Thanks to a challenge gift from the Tarbell Family Foundation in memory of George Floyd, contributions through Aug. 5 to the Lyllye Reynolds-Parker Black Cultural Center will be matched up to a total of $20,000 for all donations.
The matching opportunity has inspired the UO community and others to give, said center coordinator Aris Hall. But more contributions are needed to reach the $20,000 goal.
The funds will support initiatives that increase the recruitment, retention and graduation of Black students. They will also help nurture a sense of belonging and community, whether or not COVID-19 prevents students from visiting the center in person.
“We’re very grateful for this matching gift and everyone who is helping us advance the BCC vision,” Hall said. “Regardless of what campus looks like in the fall, these investments make it possible for us to welcome Black students and help them feel like they matter on this campus.”
Visit the DuckFunder website to learn more or help the Lyllye Reynolds-Parker Black Cultural Center meet the matching gift goal.
Gifts to the campaign will support programming, including forums for Black students, faculty members and staff; events such as Social Sundays, which will hopefully start this fall, during which students share a meal and learn about Black culture and heritage; and Black History Month activities.
COVID-19 has dramatically changed center operations for spring and summer. Nevertheless, the center continues to offer a welcoming and supportive, albeit virtual, space where Black students at the UO can harness the academic, social and cultural resources they need to navigate their experiences at the UO.

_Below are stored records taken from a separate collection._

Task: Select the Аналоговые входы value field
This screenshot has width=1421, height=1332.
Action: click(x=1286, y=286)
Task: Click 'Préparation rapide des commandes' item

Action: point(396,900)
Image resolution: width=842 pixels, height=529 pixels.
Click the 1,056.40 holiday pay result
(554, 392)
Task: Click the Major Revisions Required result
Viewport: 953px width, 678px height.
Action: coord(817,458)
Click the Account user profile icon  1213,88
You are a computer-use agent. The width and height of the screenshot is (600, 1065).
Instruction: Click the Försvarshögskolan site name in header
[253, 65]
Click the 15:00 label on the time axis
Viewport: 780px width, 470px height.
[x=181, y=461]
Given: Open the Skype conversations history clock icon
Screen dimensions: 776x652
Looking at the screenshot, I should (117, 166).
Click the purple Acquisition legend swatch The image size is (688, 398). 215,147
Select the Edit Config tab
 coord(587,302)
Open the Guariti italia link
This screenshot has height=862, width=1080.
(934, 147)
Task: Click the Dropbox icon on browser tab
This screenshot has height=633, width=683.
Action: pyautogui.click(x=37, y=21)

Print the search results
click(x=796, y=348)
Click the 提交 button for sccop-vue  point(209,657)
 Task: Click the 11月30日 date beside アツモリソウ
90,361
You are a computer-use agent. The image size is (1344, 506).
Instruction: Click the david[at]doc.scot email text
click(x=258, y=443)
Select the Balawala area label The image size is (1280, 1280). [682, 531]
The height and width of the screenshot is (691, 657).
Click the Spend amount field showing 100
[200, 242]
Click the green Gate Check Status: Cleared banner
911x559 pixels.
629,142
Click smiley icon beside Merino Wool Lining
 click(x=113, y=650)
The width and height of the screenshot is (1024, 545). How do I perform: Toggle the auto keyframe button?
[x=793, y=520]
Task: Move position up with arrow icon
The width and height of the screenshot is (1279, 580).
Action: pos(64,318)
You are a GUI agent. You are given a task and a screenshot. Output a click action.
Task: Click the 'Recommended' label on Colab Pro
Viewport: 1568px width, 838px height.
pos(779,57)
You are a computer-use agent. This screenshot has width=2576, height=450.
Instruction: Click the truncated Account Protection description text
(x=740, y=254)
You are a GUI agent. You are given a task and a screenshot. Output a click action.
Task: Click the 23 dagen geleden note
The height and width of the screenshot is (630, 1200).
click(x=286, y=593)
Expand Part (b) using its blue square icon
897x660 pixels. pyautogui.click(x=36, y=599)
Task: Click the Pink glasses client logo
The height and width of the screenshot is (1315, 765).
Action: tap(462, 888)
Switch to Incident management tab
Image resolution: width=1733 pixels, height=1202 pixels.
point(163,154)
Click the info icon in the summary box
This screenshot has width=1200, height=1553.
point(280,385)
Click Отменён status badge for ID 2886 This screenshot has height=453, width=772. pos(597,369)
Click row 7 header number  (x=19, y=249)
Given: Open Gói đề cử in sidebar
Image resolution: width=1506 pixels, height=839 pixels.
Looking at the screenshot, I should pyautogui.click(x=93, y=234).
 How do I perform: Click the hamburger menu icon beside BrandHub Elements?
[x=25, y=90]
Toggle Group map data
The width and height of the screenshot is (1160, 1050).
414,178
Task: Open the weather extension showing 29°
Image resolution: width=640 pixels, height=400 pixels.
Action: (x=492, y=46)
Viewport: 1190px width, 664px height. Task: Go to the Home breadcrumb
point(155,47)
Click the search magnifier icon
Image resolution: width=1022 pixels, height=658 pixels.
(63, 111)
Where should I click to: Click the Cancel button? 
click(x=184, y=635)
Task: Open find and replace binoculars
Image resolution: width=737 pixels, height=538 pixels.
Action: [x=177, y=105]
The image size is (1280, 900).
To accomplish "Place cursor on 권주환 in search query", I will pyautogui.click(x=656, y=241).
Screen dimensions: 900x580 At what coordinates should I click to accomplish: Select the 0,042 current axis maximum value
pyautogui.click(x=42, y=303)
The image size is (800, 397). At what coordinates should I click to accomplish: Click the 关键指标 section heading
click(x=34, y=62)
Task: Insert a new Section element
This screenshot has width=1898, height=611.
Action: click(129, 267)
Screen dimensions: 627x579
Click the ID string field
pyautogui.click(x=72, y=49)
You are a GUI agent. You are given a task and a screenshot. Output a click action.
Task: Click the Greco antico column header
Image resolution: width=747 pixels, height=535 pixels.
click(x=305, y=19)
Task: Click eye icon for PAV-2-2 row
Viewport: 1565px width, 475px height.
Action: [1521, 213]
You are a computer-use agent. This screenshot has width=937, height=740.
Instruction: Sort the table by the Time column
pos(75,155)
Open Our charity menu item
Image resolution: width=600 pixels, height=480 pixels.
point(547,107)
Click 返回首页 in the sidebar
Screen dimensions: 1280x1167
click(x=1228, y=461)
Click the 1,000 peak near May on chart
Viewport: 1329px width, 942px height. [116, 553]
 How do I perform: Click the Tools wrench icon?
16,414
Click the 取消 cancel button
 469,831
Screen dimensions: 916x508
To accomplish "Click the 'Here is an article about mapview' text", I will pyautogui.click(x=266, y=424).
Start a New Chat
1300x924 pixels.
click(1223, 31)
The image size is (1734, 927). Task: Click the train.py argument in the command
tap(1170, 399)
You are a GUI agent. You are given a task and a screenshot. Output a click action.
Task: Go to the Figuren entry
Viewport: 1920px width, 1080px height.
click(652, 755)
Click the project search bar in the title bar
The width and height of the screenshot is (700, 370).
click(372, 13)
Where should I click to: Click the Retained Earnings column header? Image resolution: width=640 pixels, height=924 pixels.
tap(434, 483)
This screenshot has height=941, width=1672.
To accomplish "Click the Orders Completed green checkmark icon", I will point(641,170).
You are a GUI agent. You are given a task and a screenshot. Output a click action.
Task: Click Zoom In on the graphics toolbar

“Our new building is a retreat, a place to build community and an important symbol,” Hall said. “We all look forward to physically gathering together again. But we’ve discovered that we can also use technology to unite and work toward our mission, which has not changed.”
For example, they’re continuing a weekly student support program called Super Soul Tuesdays. But academic and career specialists now connect with students using Microsoft Teams. Community conversations happen on Zoom and Instagram Live. Thanks to Netflix Party, which synchronizes playback and offers group chat, students are continuing with movie night.
During a time of widespread divisiveness, Hall said, the center is providing vital ways for students to connect. In response to the George Floyd protests and Black Lives Matter movement, the center hosted virtual roundtable discussions with students, staff and faculty members. Those activities gave students a forum to share their voices, discuss how to move forward and talk about changes they want at the center and the university.
Through social media and virtual-meeting platforms, the center shares information and supports Black students, staff and faculty members. The programming is helping them challenge the status quo and work toward change, Hall said.
Looking to the future, the center is planning for safe and effective operations regardless of what the new academic year brings. Like other UO staff members, center employees have adapted quickly to changing circumstances due to COVID-19, and the only certainty about the new year is more change.
Resources will enable the center to plan for potential scenarios, communicate effectively with students during COVID-19 and address financial challenges affecting the university. Hall hopes the matching campaign will help the Lyllye Reynolds-Parker Black Cultural Center — both the building on East 15th Avenue and the community — keep moving forward.